__BRANO PROPOSTO__
I marketplace e il rispetto delle royalty: dove casca l’asino
I marketplace sono il cuore pulsante delle vendite secondarie. Ma non tutti sono eguali nel rispetto delle regole di royalty. Alcuni rispettano i contratti, altri li ignorano del tutto. /Molti artisti pensano ancora che mintare su OpenSea basti per proteggersi/.
Marketplace friendly e royalty bypassati
Mi è capitato più di una volta di assistere a vendite su piattaforme che deliberatamente disattivano le royalty. Succede in particolare quando i token vengono scambiati via contratto custom, o attraverso soluzioni decentralizzate peer-to-peer. In questi casi l’artista resta a bocca asciutta.
È fondamentale saper utilizzare strumenti tecnici: verifica sempre se il contratto ERC dichiarato è compatibile con il marketplace scelto, e se quel market ha una royalty policy pubblica. In caso contrario, puoi veder saltare il frutto del tuo lavoro. E poiché la protezione non riguarda solo le royalty ma tutto l’ambiente, ti consiglio fortemente di leggere questa guida alla prevenzione degli attacchi DNS ai wallet crypto.
Royalty enforcement tramite EIP-2981
Con l’introduzione dello standard EIP-2981, abbiamo fatto un passo avanti. Questo standard consente ai marketplace di leggere in automatico le impostazioni di royalty definite nel contratto. Ma attenzione: questo non impone l’applicazione, offre solo una base per farlo.

__MATERIALE FORNITO__
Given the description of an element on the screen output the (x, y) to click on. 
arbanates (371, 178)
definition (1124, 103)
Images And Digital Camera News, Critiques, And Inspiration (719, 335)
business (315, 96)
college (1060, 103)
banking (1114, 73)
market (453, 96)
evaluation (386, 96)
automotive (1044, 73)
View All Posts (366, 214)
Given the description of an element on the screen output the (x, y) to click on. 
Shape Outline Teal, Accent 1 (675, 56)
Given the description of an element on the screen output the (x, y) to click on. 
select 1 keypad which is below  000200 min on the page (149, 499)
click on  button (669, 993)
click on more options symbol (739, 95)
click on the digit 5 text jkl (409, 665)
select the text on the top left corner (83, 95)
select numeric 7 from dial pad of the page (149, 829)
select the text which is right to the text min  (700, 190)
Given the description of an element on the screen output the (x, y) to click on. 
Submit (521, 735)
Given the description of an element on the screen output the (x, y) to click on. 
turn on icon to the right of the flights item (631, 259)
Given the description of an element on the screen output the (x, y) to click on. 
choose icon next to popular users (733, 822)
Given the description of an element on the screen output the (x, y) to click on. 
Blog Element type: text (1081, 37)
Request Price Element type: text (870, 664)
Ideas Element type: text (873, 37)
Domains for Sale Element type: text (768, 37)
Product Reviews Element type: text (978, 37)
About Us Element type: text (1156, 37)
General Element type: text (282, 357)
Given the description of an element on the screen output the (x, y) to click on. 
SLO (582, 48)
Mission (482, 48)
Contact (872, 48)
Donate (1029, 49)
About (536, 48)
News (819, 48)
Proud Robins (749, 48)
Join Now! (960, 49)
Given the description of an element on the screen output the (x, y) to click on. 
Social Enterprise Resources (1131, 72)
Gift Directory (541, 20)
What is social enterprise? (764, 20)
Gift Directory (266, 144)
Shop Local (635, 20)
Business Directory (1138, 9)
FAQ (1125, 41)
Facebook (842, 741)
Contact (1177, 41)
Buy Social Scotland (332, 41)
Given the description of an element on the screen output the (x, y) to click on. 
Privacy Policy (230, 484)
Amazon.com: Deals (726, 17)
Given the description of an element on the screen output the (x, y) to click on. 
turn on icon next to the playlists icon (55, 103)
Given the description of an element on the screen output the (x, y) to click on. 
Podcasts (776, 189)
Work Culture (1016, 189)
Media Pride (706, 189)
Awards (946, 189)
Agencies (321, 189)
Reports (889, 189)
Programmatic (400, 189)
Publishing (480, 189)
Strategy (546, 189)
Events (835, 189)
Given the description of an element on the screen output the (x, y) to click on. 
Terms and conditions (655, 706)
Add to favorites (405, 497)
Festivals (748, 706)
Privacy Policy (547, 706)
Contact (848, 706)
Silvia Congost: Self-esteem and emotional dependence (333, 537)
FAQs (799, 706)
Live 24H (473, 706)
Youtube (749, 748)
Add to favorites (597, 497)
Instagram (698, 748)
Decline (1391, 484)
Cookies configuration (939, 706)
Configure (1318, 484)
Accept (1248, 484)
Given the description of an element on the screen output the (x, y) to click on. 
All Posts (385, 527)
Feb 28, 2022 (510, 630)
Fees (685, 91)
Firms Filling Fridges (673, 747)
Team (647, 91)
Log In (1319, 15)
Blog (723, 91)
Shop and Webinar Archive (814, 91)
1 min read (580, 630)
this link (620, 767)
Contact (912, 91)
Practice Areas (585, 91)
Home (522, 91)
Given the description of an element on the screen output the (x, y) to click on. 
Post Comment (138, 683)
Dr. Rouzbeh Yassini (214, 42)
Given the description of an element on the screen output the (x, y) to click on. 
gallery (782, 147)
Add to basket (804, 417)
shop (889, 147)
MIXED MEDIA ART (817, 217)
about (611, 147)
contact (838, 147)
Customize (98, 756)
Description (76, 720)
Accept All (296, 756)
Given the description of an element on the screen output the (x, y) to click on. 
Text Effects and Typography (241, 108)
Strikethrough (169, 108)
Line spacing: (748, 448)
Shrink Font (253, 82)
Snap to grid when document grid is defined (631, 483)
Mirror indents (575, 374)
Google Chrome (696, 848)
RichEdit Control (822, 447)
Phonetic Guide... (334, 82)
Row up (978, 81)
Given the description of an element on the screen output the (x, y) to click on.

__CONSEGNE__
(A) Elenca tutti i titoli delle sezioni che compaiono nel brano sulle royalty nei marketplace.
(B) Rispondi a queste domande sul brano sulle royalty nei marketplace:
(i) Che cosa pensano ancora molti artisti a proposito di OpenSea?
(ii) In quali due modi di scambiare i token l'artista resta a bocca asciutta?
(iii) Che cosa consente ai marketplace lo standard EIP-2981?
(C) Riprendi il brano sulle royalty nei marketplace e proseguilo dopo la sua ultima frase.

__SOLUZIONI__
(A)
- I marketplace e il rispetto delle royalty: dove casca l’asino
- Marketplace friendly e royalty bypassati
- Royalty enforcement tramite EIP-2981

(B)
(i) Pensano che mintare su OpenSea basti per proteggersi.
(ii) Quando i token vengono scambiati via contratto custom e quando passano attraverso soluzioni decentralizzate peer-to-peer.
(iii) Consente di leggere in automatico le impostazioni di royalty definite nel contratto.

(C)
Limitazioni pratiche dell’EIP-2981
Ho lavorato su diversi deployment EIP-2981 e il punto debole rimane sempre lo stesso: enforcement opzionale. Se un marketplace sceglie di ignorarlo, nessuno lo obbliga. Dunque l’artista deve ancora scegliere con cura dove far atterrare la propria collezione. E sì, servono competenze tecniche per questa selezione. Altro mito da sfatare: “basta lo standard e sto a posto”. No, ci vuole visione strategica.
Differenze tra blockchain: Ethereum, Polygon, Tezos, Solana
Ogni catena ha regole, limiti e comunità diverse. Ethereum è lo standard de facto, ma con costi di gas spesso proibitivi. Polygon offre una soluzione più scalabile, ma con mercati secondari meno liquidi. Tezos e Solana puntano su performance e sostenibilità, ma la compatibilità con gli standard royalty varia sensibilmente.
La scelta giusta dipende dal tuo pubblico
Se il tuo target è composto da collezionisti “seri”, orientati su Ethereum o Layer2. Se invece punti su giovani esploratori digitali o artisti emergenti, Polygon e Tezos potrebbero bastare. Ma fai attenzione: la gestione delle royalty cambia. Su Solana, ad esempio, l’assenza di uno standard unificato ti può mettere nei guai se il marketplace decide di ignorarti.
Come tutelare davvero i tuoi guadagni NFT
La vera protezione dell’artista non dipende solo dallo smart contract. Devi conoscere il mercato, valutare la legalità dei marketplace, essere pronto a migrare su nuove piattaforme e, quando serve, a far valere contratti legally binding, magari tramite DAO o token-gated sales.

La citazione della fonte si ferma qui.